%%

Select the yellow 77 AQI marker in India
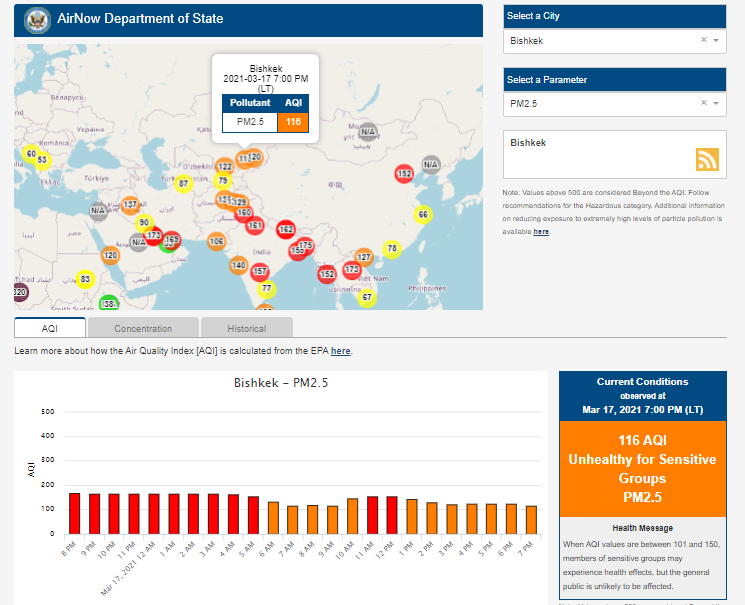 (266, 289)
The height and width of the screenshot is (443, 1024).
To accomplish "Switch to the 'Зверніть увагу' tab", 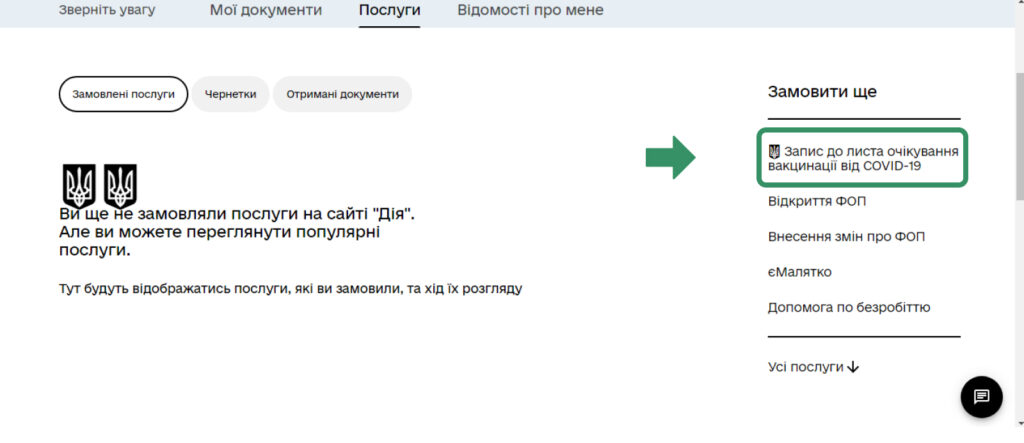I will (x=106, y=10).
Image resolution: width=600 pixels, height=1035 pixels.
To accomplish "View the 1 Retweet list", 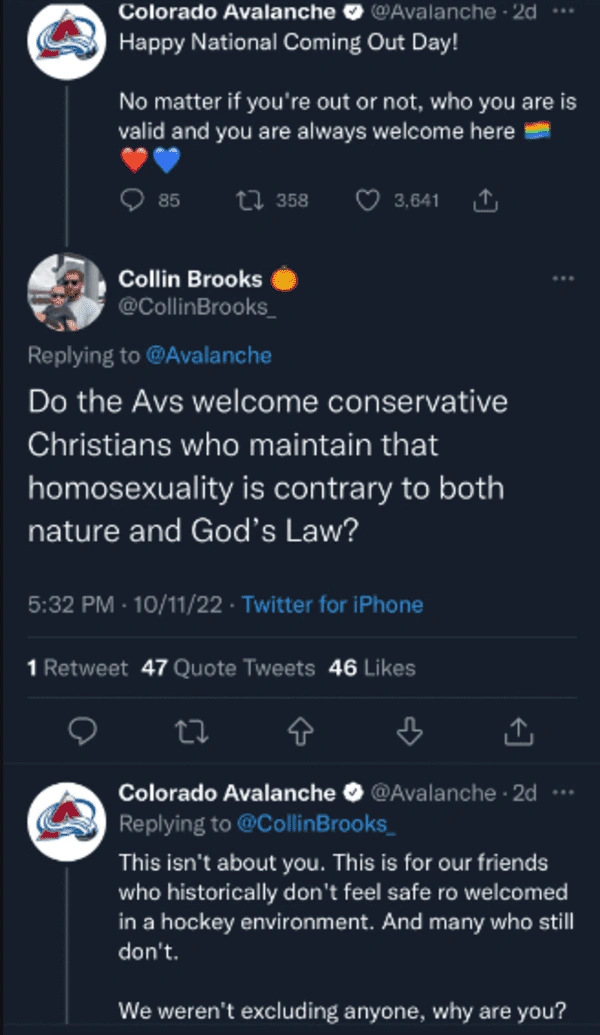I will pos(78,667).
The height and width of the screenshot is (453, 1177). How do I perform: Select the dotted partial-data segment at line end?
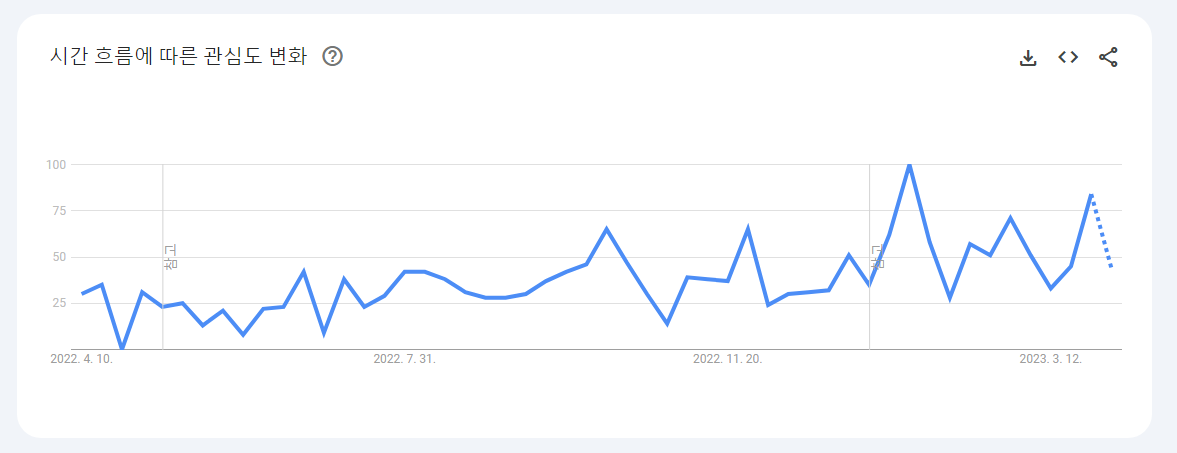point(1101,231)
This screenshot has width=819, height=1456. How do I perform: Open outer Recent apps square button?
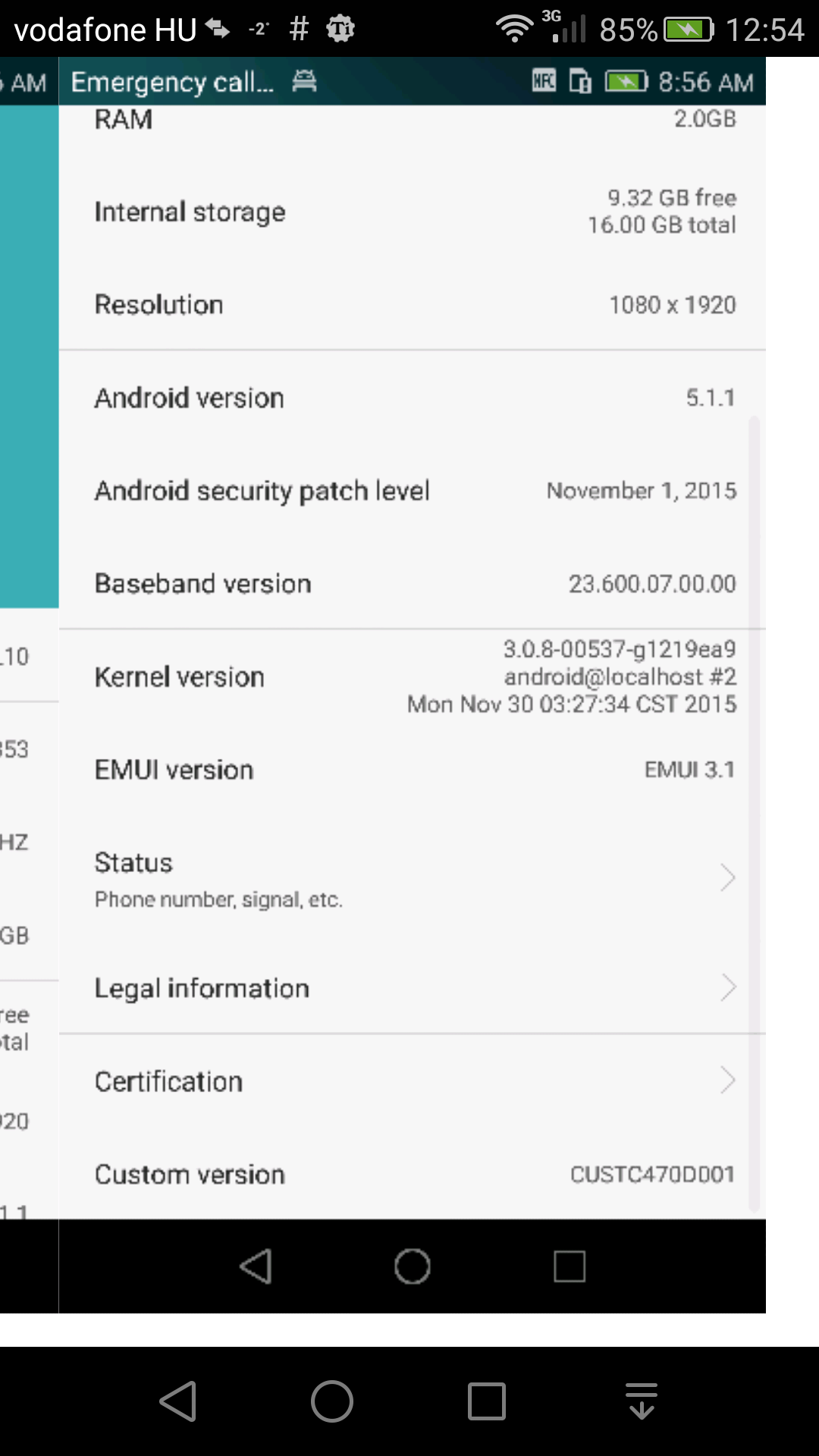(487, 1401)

%%

= Your task =
Reproduce word for word the stretch from the line containing "This screenshot has" through the end of the entries, both ends included. Leave the pictures out.

= Response =
This screenshot has width=819, height=1456. How do I perform: Open outer Recent apps square button?
(487, 1401)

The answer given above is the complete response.